China’s TV Industry Wants to Blacklist Known Plagiarists
More than 100 insiders from China’s television industry are calling for variety shows to stop extending invitations to guests who have been implicated in plagiarism scandals.
In an open letter Monday, 111 screenwriters, directors, and producers said shows featuring industry figures with histories of “plagiarism-related misdeeds” as mentors or guests had made them feel “very disgusted” and “extremely indignant.”
The letter, first posted by screenwriters Yu Fei and Song Fangjin, specifically calls out Yu Zheng and Guo Jingming — also screenwriters, as well as directors — for appearing on the competition reality shows “I Am the Actor” and “Everybody Stand By,” respectively.
“Guo and Yu refused to apologize after court verdicts (said they plagiarized), they didn’t make any admission of their behavior, and still such ‘text thieves’ are praised as mentors. … This has had an extremely bad influence on society, and has set a very bad example for young people,” the letter said. “We solemnly call (on shows) to immediately stop publicizing and hyping these ‘bad practitioners.’”

----------------------------------------

### WHAT IS REQUIRED
Retype the whole article on China's TV industry and known plagiarists word for word.

(Rows on where items appear)
----------------------------------------

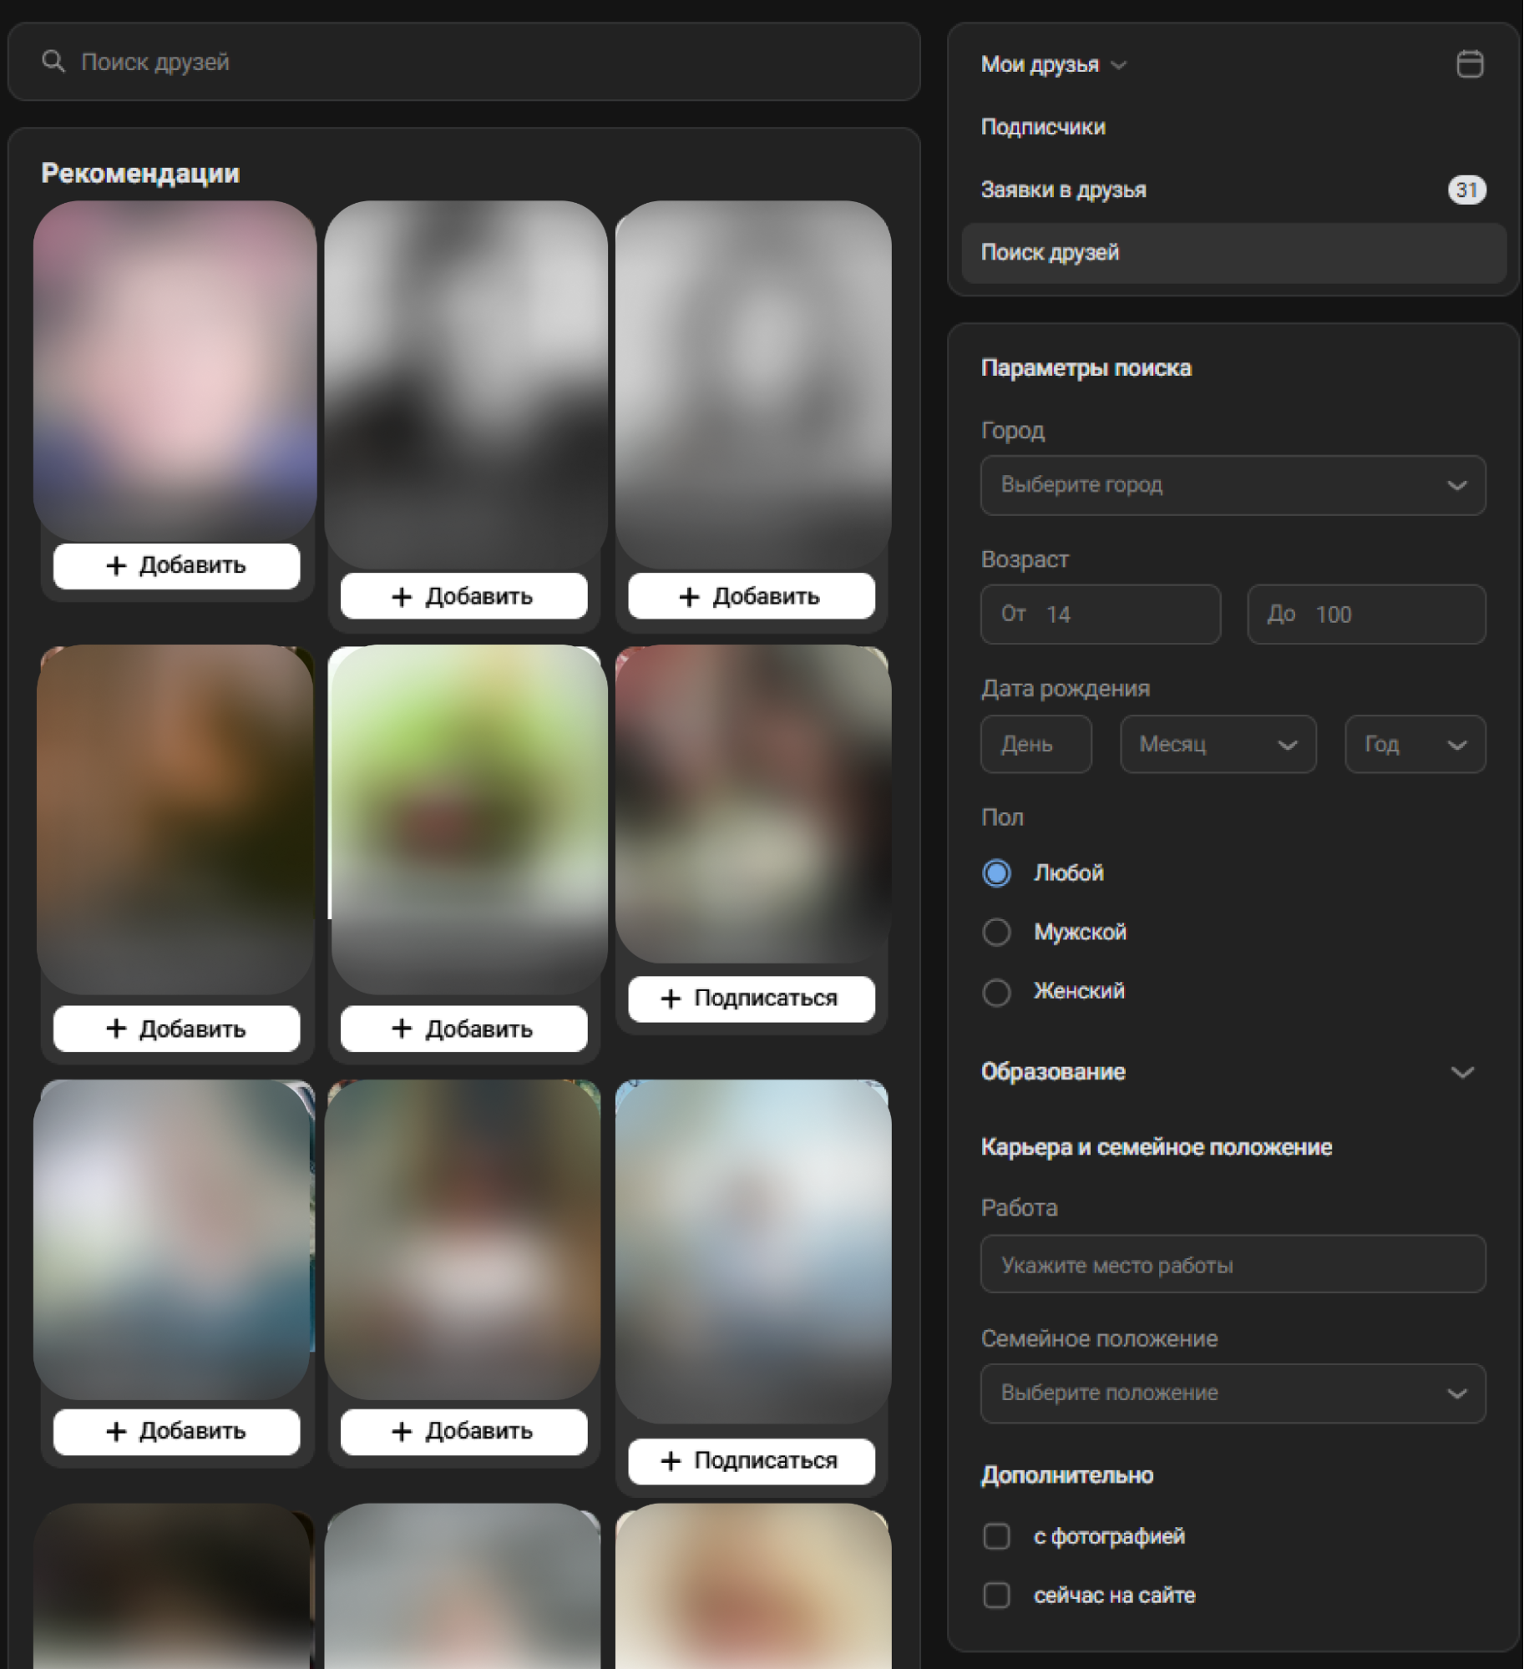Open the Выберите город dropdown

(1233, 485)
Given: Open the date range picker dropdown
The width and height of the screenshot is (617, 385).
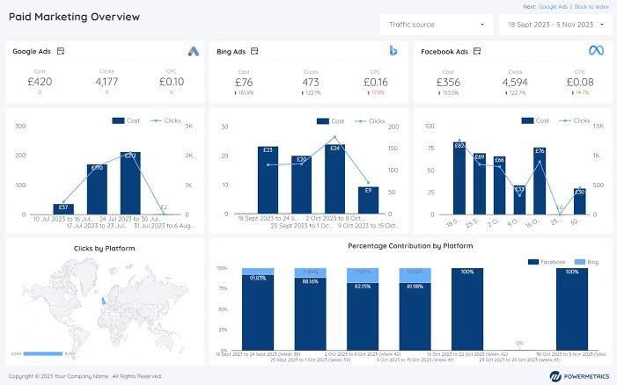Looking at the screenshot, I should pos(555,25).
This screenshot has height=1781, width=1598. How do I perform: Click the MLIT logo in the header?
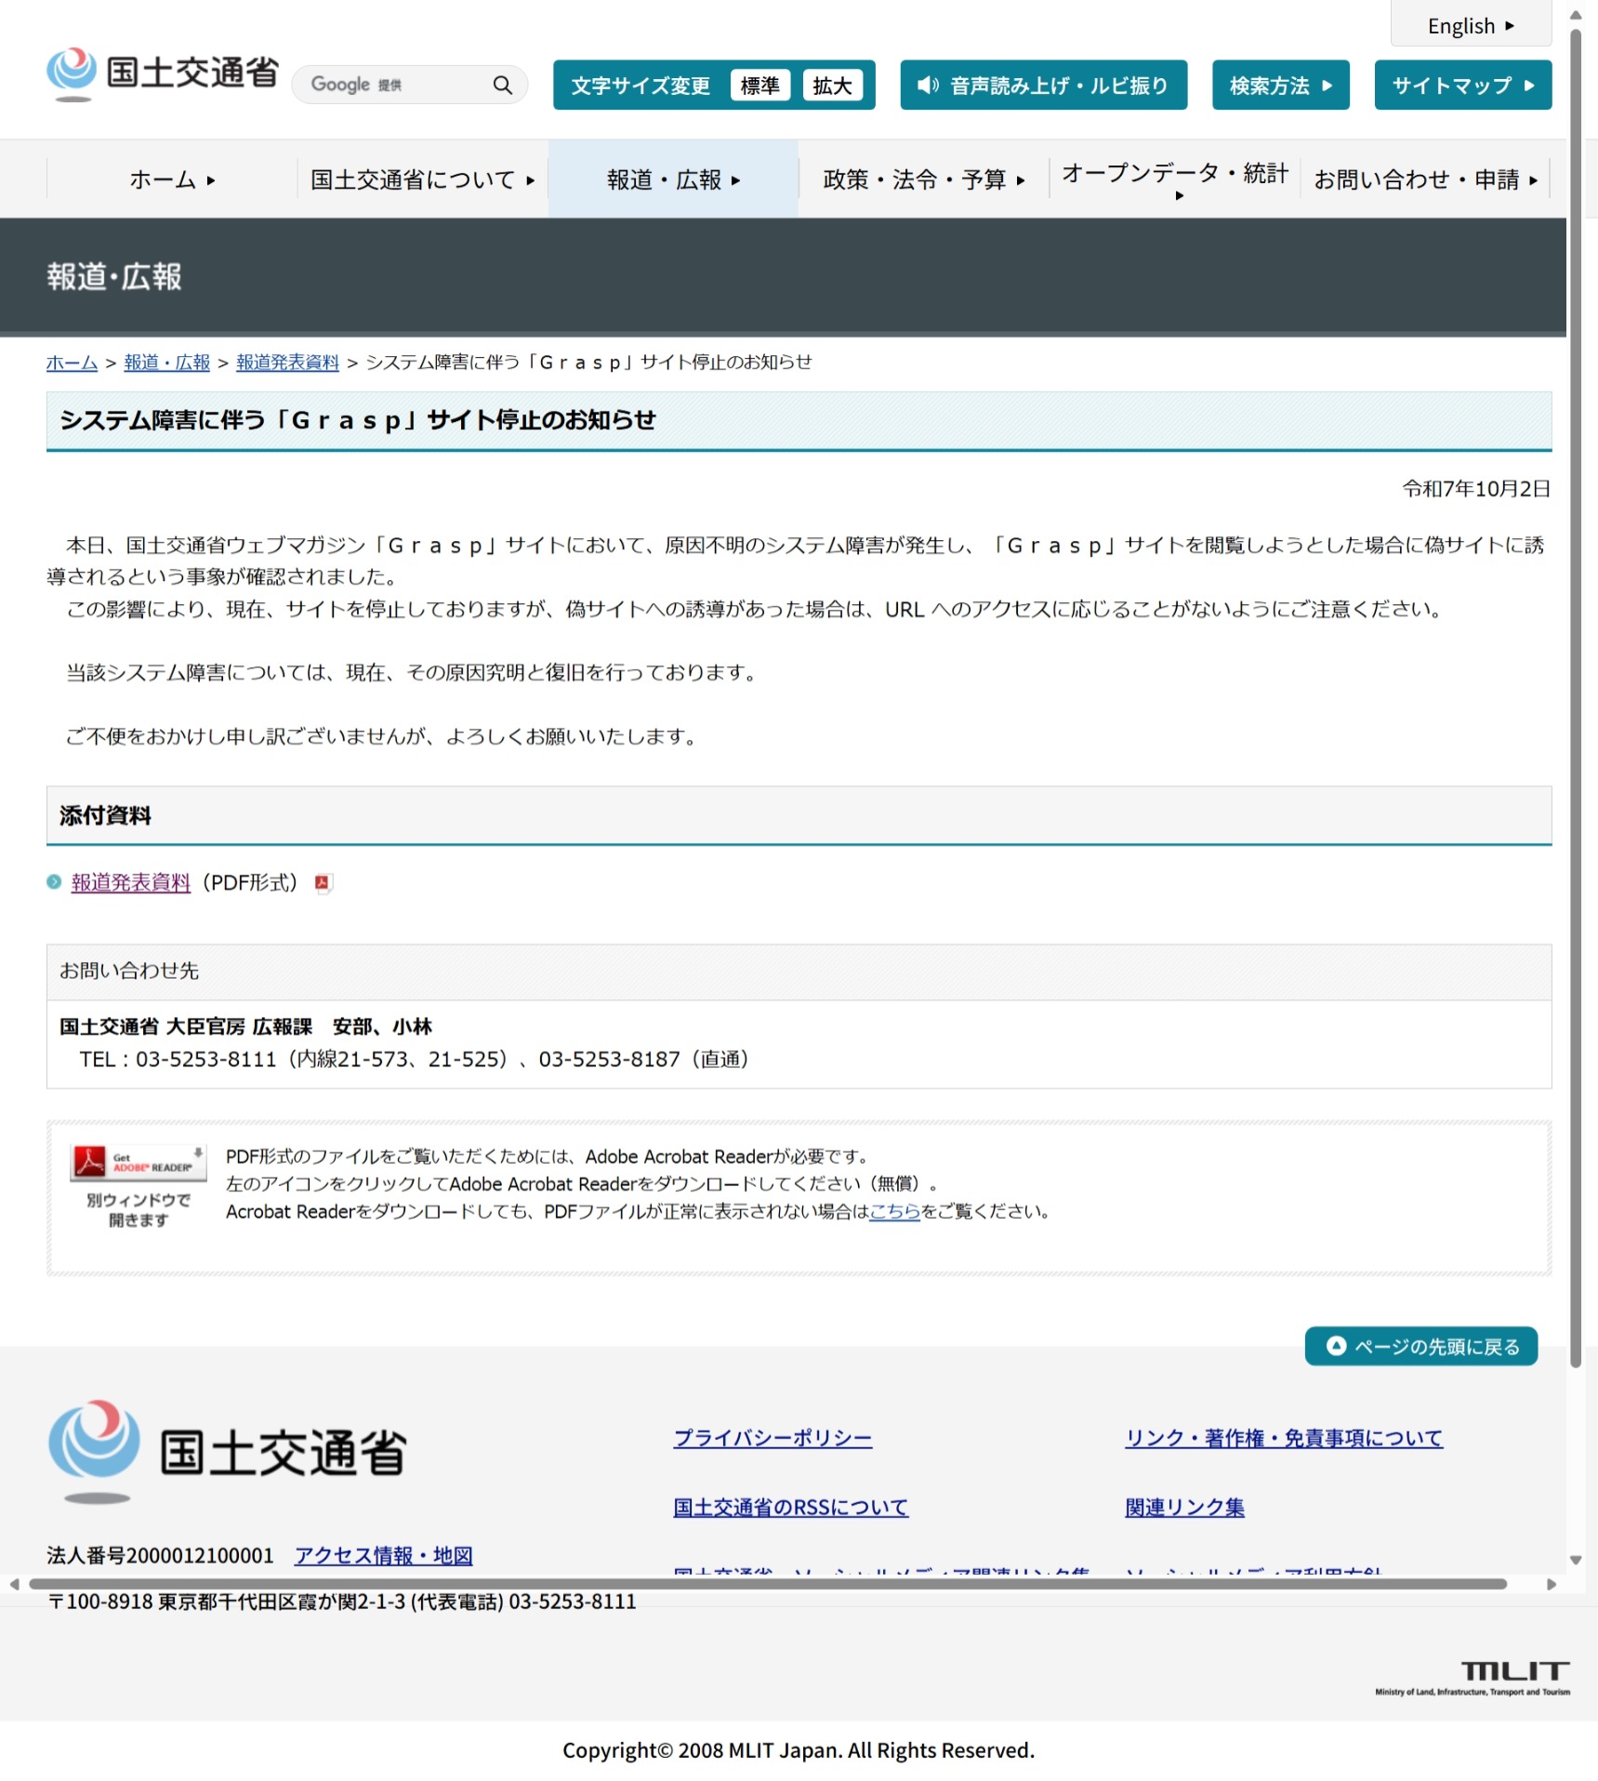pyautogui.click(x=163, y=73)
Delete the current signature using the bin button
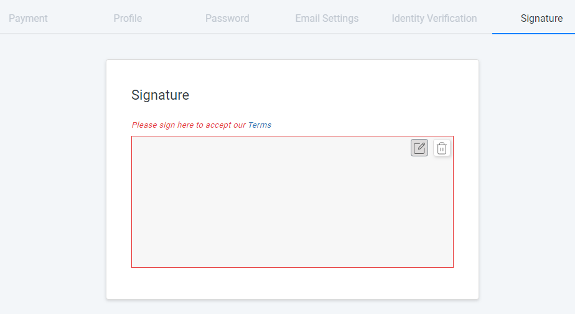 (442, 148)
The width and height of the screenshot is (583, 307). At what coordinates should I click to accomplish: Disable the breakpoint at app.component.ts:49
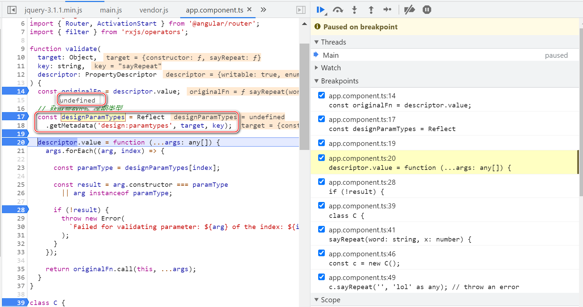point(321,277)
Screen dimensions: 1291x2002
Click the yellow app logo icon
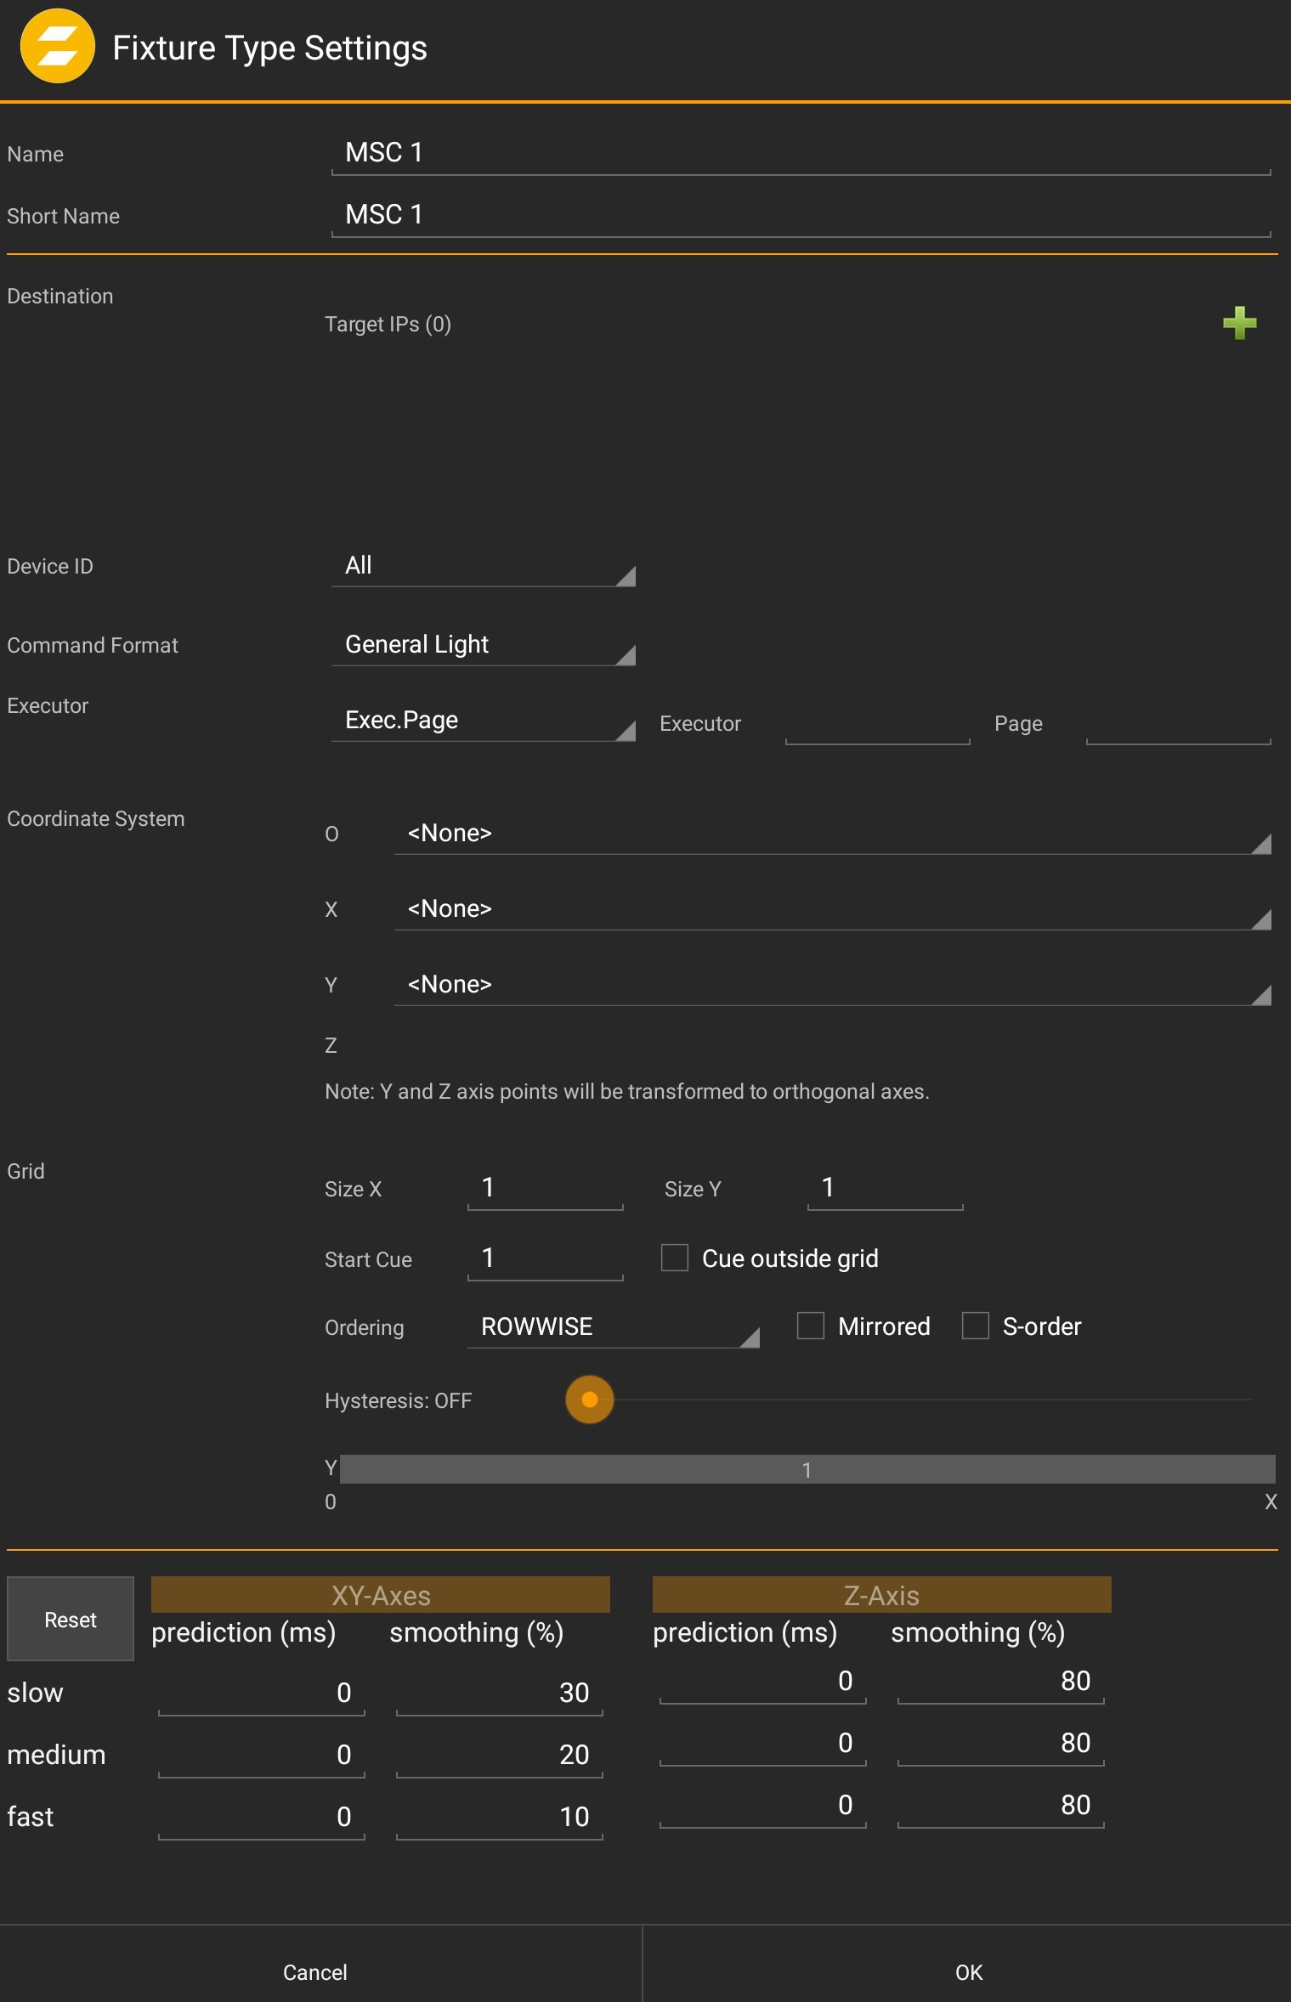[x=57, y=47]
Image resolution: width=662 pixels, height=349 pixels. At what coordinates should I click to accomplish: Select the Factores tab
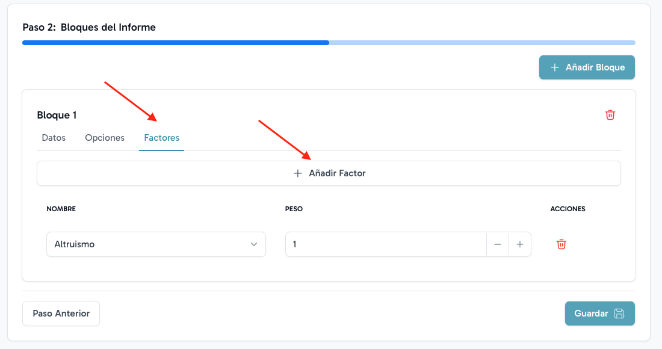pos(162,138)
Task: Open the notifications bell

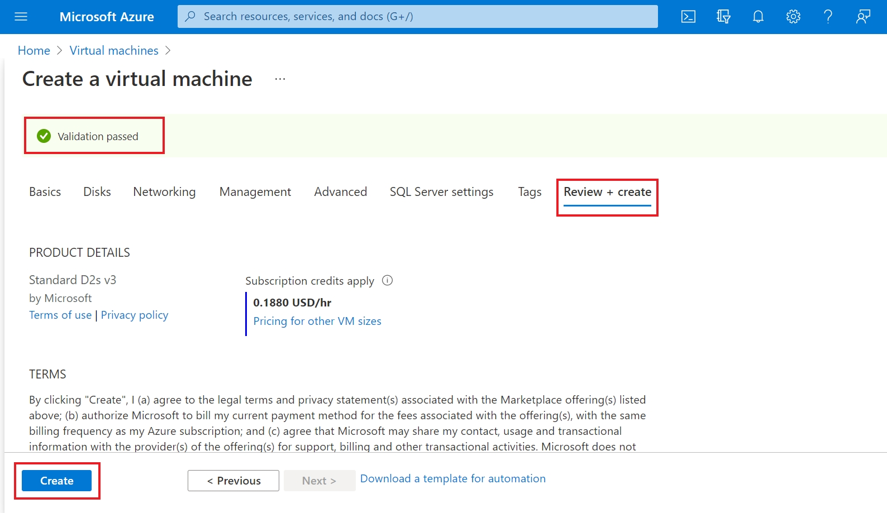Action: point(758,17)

----------------------------------------

### TASK ANSWER
China’s TV Industry Wants to Blacklist Known Plagiarists
More than 100 insiders from China’s television industry are calling for variety shows to stop extending invitations to guests who have been implicated in plagiarism scandals.
In an open letter Monday, 111 screenwriters, directors, and producers said shows featuring industry figures with histories of “plagiarism-related misdeeds” as mentors or guests had made them feel “very disgusted” and “extremely indignant.”
The letter, first posted by screenwriters Yu Fei and Song Fangjin, specifically calls out Yu Zheng and Guo Jingming — also screenwriters, as well as directors — for appearing on the competition reality shows “I Am the Actor” and “Everybody Stand By,” respectively.
“Guo and Yu refused to apologize after court verdicts (said they plagiarized), they didn’t make any admission of their behavior, and still such ‘text thieves’ are praised as mentors. … This has had an extremely bad influence on society, and has set a very bad example for young people,” the letter said. “We solemnly call (on shows) to immediately stop publicizing and hyping these ‘bad practitioners.’”